Source »
BEGIN
# Chicken In Buttermilk



## Cooking Cop (Jul 16, 2008)

I heard that soaking chicken in Buttermilk over night adds flavor to the bird...Is this true, and is over night too long??


----------



## Andy M. (Jul 16, 2008)

Yes, it's true. No, overnight is not too long. It's often done for fried chicken.


----------



## Cooking Cop (Jul 16, 2008)

That's waht I was planning on doing, but I misread the recipie, I ws supposed to leave it overnight in a brine, then put it in buttermilk before breading.  I was afraid over night would be too long.

Thanks!


----------



## kitchenelf (Jul 16, 2008)

I have left boneless skinless breasts in buttermilk for 3 days and they were fine.  On the 4th day I marinated in a teriyaki/pineapple/white wine/garlic/ginger mixture.  They were the most tender I have ever had!


----------



## jennyema (Jul 16, 2008)

Buttermilk is one of the only types of marinade that does, in fact, tenderize meat.


----------



## deelady (Jul 21, 2008)

once I started making my fried chicken with buttermilk I havent been able to make it any other way since! I season my buttermilk with crushed rosemary and spices and let it soak overnight! Perfect everytime IMO....


----------



## Afrika Bambaataa (Jul 21, 2008)

i jus dump in som milk when i fryer it


----------



## quicksilver (Oct 18, 2008)

I'm bringing this thread up again, as I was just watching 'Everyday Food', on PBS. They were marinating chicken breast-bone in. I've always done this - just because. Mom did it, grandma did it. Mom always said she loved buttermilk. I buy a quart just for the chicken and threaten to drink the little bit leftover, but for some reason have never been able to. I just can't get past the thought of a sour tasting milk. So the remainder usually gets dumped after sitting about a week in the fridge.
Can someone even try to give me an idea of the taste? I love sour cream, and love flavored yogurts, cottage cheese and mozzerella, which I think all have a somewhat sour/tart taste.
END
Excerpted records »
BEGIN
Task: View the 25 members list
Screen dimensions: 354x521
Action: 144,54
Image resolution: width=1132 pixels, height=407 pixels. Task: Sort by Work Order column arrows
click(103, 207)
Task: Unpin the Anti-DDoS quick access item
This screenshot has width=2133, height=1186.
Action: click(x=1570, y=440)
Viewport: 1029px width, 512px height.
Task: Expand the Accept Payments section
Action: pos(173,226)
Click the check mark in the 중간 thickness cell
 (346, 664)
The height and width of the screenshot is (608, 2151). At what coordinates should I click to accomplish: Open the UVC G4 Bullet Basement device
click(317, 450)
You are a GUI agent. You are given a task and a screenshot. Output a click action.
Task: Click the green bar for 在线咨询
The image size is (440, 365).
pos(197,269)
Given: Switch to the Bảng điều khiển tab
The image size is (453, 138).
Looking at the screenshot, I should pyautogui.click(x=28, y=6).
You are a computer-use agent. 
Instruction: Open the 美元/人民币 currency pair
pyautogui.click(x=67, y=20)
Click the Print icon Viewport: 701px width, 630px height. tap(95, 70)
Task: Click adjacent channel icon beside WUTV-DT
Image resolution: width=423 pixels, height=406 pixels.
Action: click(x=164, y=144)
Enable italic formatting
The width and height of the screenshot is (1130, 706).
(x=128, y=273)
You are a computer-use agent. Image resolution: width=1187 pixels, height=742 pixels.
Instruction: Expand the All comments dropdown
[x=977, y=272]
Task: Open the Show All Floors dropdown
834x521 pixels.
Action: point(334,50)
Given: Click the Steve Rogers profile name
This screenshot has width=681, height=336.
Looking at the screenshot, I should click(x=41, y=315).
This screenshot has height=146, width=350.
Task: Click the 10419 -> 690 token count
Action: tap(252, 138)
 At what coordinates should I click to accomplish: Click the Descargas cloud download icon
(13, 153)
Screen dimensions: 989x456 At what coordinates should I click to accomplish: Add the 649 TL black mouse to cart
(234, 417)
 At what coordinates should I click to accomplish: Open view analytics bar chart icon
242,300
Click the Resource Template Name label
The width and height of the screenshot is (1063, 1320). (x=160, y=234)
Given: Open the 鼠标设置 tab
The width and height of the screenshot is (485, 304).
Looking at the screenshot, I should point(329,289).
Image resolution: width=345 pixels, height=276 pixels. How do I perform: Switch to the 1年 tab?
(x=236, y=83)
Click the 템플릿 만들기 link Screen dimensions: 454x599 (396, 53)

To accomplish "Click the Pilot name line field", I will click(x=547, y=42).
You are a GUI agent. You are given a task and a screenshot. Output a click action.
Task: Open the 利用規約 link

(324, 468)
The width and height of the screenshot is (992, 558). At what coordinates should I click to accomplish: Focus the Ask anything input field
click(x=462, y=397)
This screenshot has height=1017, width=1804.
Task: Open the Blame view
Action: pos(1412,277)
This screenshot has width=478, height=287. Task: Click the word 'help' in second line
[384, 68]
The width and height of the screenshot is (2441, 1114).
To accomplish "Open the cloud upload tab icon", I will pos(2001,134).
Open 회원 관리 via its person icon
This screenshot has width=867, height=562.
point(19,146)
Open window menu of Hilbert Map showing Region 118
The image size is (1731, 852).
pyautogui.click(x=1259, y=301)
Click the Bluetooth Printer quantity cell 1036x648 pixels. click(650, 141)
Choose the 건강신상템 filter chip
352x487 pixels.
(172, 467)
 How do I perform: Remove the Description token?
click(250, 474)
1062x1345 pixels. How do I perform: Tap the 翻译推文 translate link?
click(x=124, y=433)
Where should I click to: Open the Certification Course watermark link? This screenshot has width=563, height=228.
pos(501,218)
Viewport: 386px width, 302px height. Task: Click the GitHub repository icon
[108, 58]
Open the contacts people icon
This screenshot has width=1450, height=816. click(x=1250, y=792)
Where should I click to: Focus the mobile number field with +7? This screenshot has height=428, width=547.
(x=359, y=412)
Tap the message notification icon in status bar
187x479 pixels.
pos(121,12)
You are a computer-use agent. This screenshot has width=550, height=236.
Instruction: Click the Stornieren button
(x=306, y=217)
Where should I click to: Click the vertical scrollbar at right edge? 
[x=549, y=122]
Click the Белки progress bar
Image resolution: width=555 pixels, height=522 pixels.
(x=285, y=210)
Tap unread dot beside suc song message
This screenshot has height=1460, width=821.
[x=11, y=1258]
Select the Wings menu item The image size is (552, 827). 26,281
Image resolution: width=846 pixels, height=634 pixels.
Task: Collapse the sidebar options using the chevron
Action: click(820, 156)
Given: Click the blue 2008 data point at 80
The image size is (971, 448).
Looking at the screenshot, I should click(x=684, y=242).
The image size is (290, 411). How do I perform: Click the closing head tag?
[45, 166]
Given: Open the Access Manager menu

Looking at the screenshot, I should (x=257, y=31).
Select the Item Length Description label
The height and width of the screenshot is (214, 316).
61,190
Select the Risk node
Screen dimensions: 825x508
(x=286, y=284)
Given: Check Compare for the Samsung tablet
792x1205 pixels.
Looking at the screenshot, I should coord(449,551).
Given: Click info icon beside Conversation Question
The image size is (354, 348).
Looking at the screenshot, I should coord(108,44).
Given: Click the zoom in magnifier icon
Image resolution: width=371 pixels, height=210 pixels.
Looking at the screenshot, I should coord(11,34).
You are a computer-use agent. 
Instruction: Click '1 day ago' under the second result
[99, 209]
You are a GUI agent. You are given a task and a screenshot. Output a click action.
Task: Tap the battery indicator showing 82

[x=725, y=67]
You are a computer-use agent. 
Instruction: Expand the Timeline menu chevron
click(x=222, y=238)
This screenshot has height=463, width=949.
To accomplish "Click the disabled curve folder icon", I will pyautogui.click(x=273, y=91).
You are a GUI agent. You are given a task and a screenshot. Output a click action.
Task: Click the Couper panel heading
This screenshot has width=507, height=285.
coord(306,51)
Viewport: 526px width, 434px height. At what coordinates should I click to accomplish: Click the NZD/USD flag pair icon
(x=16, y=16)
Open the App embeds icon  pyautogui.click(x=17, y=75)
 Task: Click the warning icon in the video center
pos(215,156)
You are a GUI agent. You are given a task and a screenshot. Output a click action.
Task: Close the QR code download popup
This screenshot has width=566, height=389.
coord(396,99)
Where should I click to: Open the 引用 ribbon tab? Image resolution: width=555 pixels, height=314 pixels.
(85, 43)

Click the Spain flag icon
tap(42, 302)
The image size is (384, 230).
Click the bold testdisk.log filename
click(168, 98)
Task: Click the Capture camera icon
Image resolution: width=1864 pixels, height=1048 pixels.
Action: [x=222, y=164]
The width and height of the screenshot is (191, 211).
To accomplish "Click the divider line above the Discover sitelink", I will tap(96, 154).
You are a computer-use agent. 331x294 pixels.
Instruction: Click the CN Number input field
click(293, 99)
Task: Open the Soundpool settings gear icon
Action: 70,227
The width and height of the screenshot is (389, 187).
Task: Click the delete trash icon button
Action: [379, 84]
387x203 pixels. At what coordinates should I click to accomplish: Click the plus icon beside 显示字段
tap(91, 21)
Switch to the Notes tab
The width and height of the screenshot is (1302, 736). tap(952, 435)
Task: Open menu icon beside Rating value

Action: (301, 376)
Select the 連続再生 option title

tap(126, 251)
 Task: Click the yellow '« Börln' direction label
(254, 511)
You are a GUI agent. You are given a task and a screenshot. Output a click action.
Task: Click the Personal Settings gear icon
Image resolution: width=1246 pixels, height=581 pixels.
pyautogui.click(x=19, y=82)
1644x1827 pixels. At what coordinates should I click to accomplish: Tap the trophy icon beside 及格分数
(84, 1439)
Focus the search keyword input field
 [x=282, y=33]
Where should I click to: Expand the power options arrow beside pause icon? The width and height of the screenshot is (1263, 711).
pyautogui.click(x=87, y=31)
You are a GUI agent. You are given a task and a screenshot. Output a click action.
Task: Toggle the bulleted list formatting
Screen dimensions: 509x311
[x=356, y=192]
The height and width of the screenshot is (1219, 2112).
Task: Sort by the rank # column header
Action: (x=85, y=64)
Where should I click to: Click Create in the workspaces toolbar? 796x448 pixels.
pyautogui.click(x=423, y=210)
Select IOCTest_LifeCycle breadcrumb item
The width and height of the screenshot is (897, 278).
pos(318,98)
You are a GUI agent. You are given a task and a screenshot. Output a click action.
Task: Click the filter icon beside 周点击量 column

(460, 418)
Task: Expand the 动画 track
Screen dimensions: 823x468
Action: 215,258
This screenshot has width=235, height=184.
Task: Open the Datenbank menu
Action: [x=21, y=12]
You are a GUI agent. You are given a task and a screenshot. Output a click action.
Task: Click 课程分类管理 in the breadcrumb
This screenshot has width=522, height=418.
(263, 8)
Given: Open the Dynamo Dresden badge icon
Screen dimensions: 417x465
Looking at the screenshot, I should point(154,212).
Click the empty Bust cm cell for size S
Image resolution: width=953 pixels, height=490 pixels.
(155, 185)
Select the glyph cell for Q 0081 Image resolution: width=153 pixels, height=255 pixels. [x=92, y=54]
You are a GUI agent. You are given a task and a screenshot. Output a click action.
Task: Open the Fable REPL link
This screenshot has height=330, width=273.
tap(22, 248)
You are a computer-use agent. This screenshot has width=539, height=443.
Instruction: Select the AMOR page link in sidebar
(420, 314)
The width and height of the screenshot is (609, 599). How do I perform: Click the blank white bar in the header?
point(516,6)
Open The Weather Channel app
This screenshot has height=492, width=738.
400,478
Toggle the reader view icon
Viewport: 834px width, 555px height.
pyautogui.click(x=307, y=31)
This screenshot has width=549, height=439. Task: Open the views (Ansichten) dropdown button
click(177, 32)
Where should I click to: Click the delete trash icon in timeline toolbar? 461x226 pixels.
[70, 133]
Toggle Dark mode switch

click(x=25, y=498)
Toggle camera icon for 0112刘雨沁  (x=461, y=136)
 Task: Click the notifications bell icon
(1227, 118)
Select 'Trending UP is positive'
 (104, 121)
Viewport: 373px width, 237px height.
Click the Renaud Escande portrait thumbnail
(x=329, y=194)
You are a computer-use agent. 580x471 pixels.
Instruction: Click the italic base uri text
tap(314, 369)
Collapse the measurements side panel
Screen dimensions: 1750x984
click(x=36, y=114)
END
Problems and tasks »
A) List the distinct usernames of everyone who posted in the buttermilk chicken thread.
B) Write out the passage of the buttermilk chicken thread starting at the words "Can someone even" and ending after "somewhat sour/tart taste.".
Draw only on the buttermilk chicken thread.

Responses to the exercise »
A) Cooking Cop, Andy M., kitchenelf, jennyema, deelady, Afrika Bambaataa, quicksilver

B)
Can someone even try to give me an idea of the taste? I love sour cream, and love flavored yogurts, cottage cheese and mozzerella, which I think all have a somewhat sour/tart taste.